5.4.1.In consideration of the Company disclosing and providing access to Confidential Information, after the date hereof, and other good and valuable consideration (including the severance benefits set forth in Articles 4.2 and 4.3), the receipt and sufficiency of which are hereby acknowledged, Executive shall not, for a period of eighteen (18) months from the date of any termination or expiration of his employment hereunder, directly or indirectly: (a) acquire any financial interest in or perform any services for himself or any other entity in connection with a business in which Executive’s interest, duties or activities would inherently require Executive to reveal any Confidential Information; or (b) solicit or cause to be solicited the disclosure of or disclose any Confidential Information for any purpose whatsoever or for any other party.
5.4.2.In consideration of the Company disclosing and providing access to Confidential Information, after the date hereof, and other good and valuable consideration (including the severance benefits set forth in Articles 4.2 and 4.3 ), the receipt and sufficiency





of which are hereby acknowledged, Executive and the Company, intending to be legally bound, hereby agree as follows.

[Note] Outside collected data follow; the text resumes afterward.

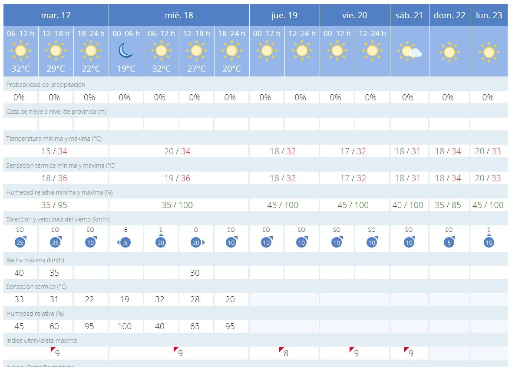512x367 pixels.
Task: Click the moon icon for mié. 18 00–06 h
Action: [x=126, y=51]
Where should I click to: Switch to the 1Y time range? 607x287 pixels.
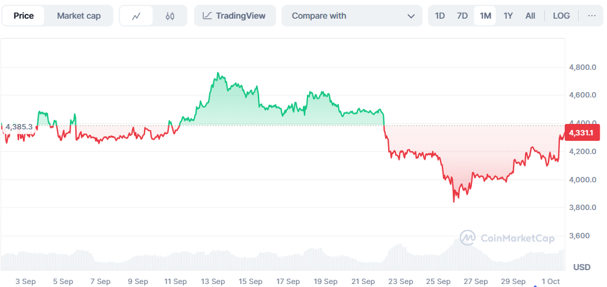[x=508, y=16]

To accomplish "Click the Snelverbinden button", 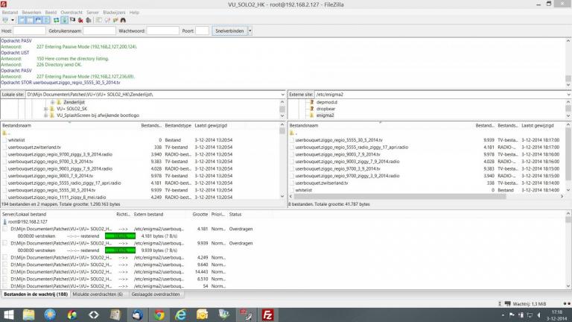I will coord(229,31).
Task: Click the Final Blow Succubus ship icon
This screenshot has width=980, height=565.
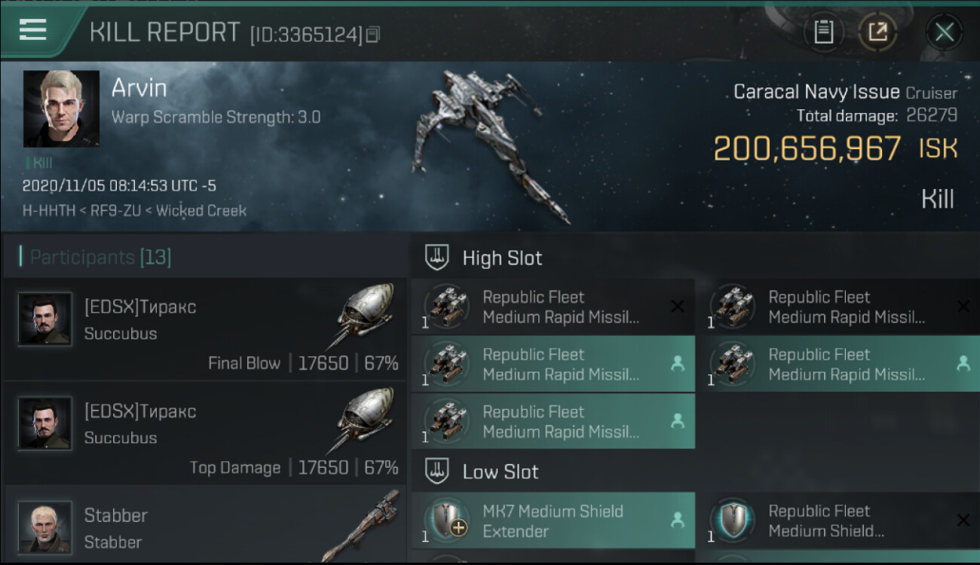Action: [x=364, y=315]
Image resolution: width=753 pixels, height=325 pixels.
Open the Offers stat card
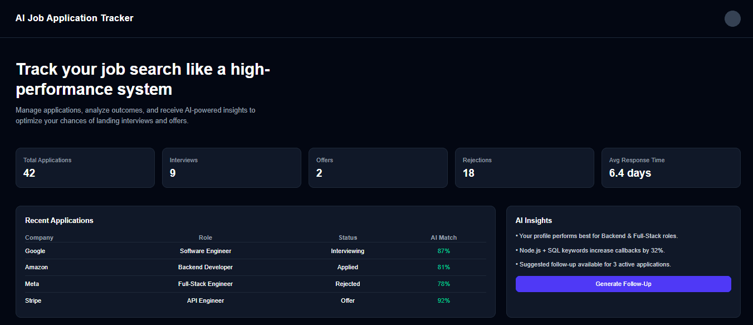(378, 167)
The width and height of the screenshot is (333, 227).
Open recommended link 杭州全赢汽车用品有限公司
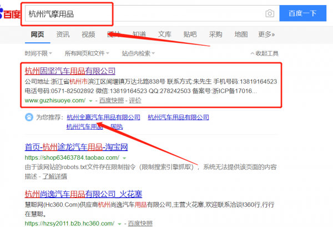click(104, 117)
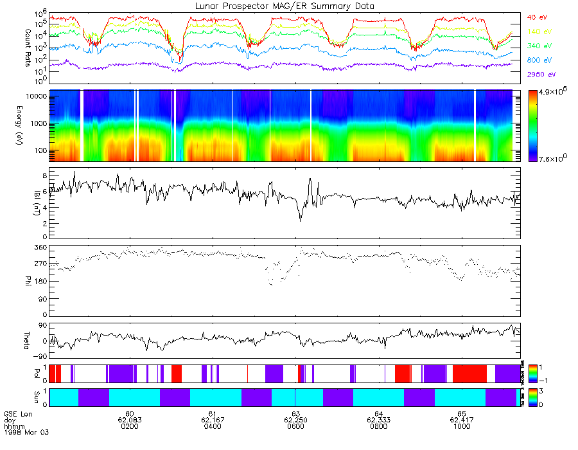Click the 2950 eV purple legend label
The width and height of the screenshot is (578, 450).
pos(541,75)

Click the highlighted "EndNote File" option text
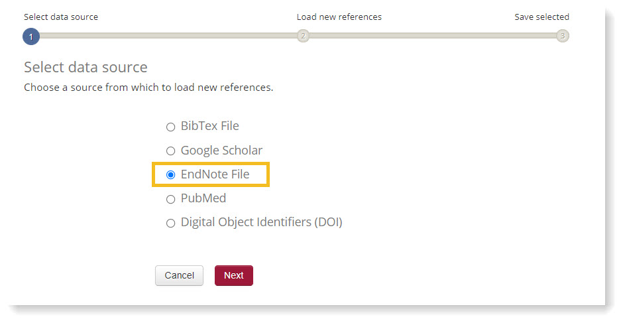click(215, 174)
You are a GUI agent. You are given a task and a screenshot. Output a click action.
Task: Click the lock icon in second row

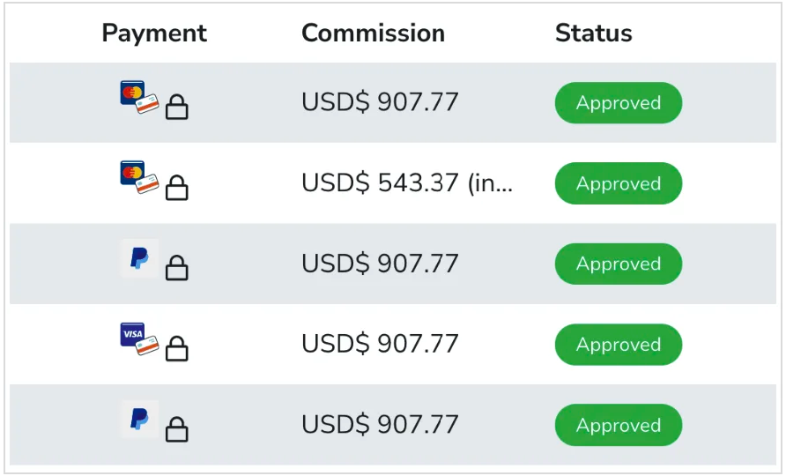click(x=177, y=188)
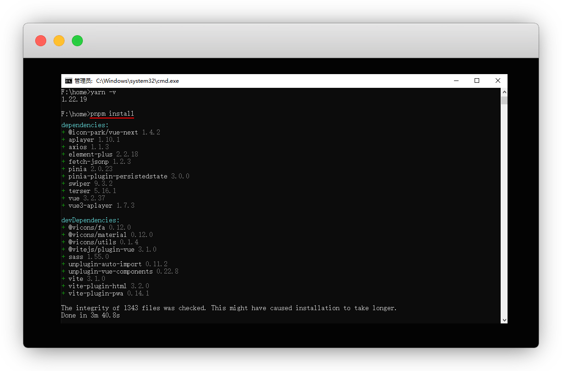Image resolution: width=562 pixels, height=371 pixels.
Task: Click the underlined 'pnpm install' command
Action: tap(112, 114)
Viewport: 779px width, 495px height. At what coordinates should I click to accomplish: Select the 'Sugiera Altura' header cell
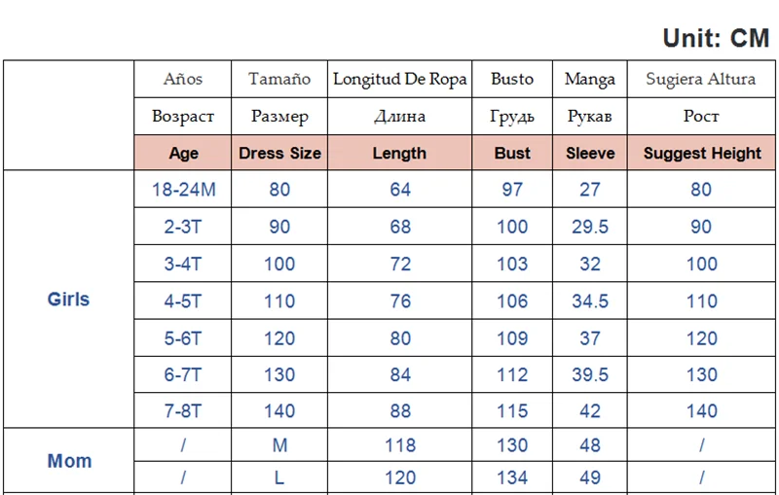pyautogui.click(x=701, y=79)
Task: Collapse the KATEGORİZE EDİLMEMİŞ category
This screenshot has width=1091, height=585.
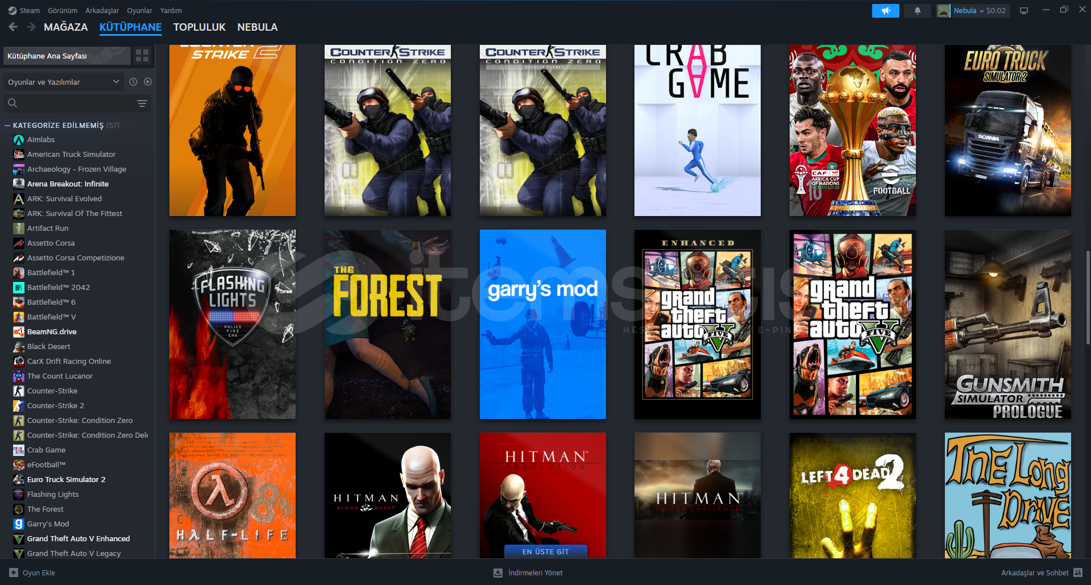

Executive shall not, for a period of eighteen (18) months from the date of any termination or expiration of his employment hereunder, solicit, directly or indirectly, or cause or permit others to solicit, directly or indirectly, (a) any person employed by the Company (a “Current Employee”) to leave employment with the Company or (b) any Monitronics dealer (a “Dealer”) to leave the Monitronics dealer network (the “Dealer Network”) or sell alarm monitoring contracts to another alarm monitoring company. The term “solicit” includes, but is not limited to the following (regardless of whether done directly or indirectly): (i) requesting that a Current Employee change employment or that a Dealer leave the Dealer Network, (ii) informing a Current Employee that an opening exists elsewhere or inform a Dealer that alternative dealer arrangements are available, (iii) assisting a Current Employee in finding employment elsewhere or a Dealer in finding alternative distribution opportunities elsewhere, (iv) inquiring if a Current Employee “knows of anyone who might be interested” in a position elsewhere or if a Dealer “knows of anyone who might be interested” in joining an alternative dealer network, (v) inquiring if a Current Employee might have an interest in employment elsewhere or if a Dealer might have an interest in joining an alternative dealer network, (vi) informing others of the name or status of, or other information about, a Current Employee or Dealer, or (vii) any other similar conduct, the effect of which is that a Current Employee leaves the employment of the Company or that a Dealer leaves the Dealer Network.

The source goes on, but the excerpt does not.